I tried using plt.draw() instead but then the figure does not even show up.
Worse: Some routines who draw into existing figures never get a chance because they can't execute while the figure is being shown, and when they can, the figure is gone already. I cannot wait until the last drawing operation because the graphs are meant to build up incremental, adding information to existing graphs which the user needs to be able to see.
I am not allowed to update matplotlib. I am allowed to use non-binary parts of libraries if I make them part of "my" software package.
Ideally, I am looking for code that will work in both environments I'm working in, but at this point I am willing to make compromises...
Update:
I have found some code running in the same environment that is able to do all of these things, where I can remove the plt.show() calls, even run it in IDLE (which according to matplotlib docs has problems in these regards), and it "just works" -- I haven't been able to find any difference in how the two codes handle the task: Both define a figure.axes object, pass it to routines that draw into them (using plt.plot()) and store it for future use.
I've also found that my current code will change its behaviour on the current set of libraries, depending on how I run it: In a "regular" console in Spyder or a system console, all's fine, but on a dedicated console in Spyder, the first plot will lock up the interface
=> I'm beginning to think this isn't about the matplotlib version after all, but have no idea where else to look --is there anything else that changes matplotlib's behaviour, based on how it's launched?
It looks like you are looking for:
plt.show(block=False)
or plt.ion:
plt.ion()
plt.show()
# update figure, calc stuff
plt.pause()
Not really sure if they are available in 0.99.

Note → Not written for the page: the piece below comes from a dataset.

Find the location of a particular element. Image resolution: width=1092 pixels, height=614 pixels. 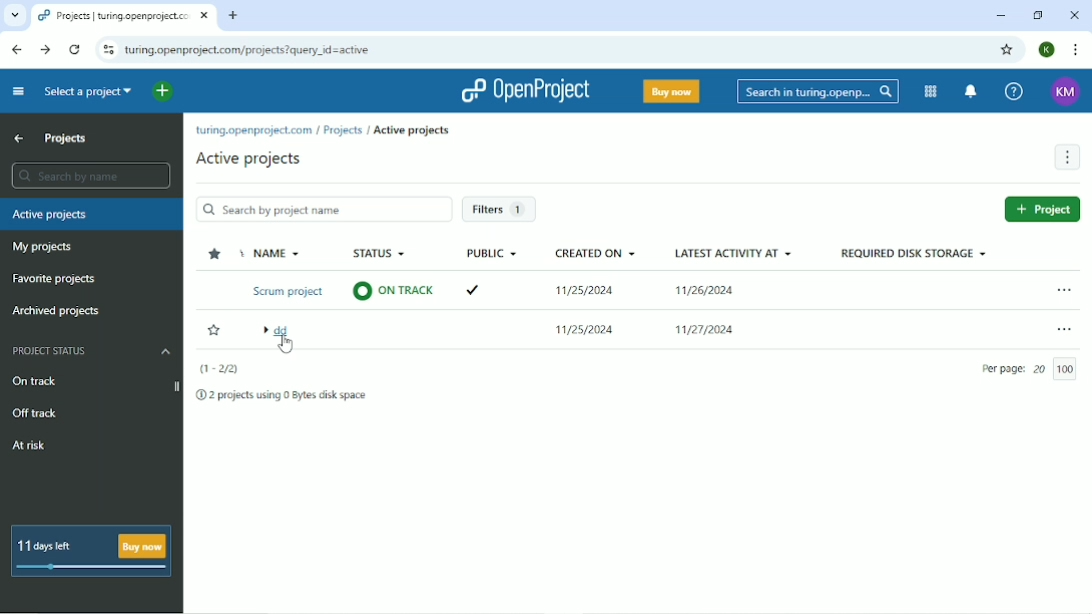

Project is located at coordinates (1041, 211).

elyase's answer sent me into the right direction:
import matplotlib
matplotlib.interactive(True)
This at the beginning of a script is what it takes to make sure that matplotlib will always and in all environments create plots in a way that allows scripts to continue running, while allowing the user to manipulate the figure and the code to keep drawing into it.
Matplotlib has two modes of operating: The interactive and the non-interactive, and my script going into the latter mode was the problem.
I have still no idea why this is the default behaviour in some cases and not in others (had believed it was one standard setting per matplotlib installation). Since other scripts are able to run without the above. and there must be something that my script inadvertently does to land in non-interactive mode, but the above code is what will override the setting, come what may; at least in all scenarios I've tried so far: python 2.75, matplotlib 1.3.1 using Spyder's regular and dedicated shells and system shells, and Py 2.65, matplotlib 0.99, using system shells and IDLE.
P.S.:
This does not seem to help on Linux. I tried to run the same skript (Tkinter GUI that opens plots, is able to draw into existing plots) on SuSE 13.1 (current version of python 2.7 and all libraries) and no single plot window pops up until the GUI is closed, and then they all jump at me ... it seems that it's not trivial to make matplotlib behave the same everywhere.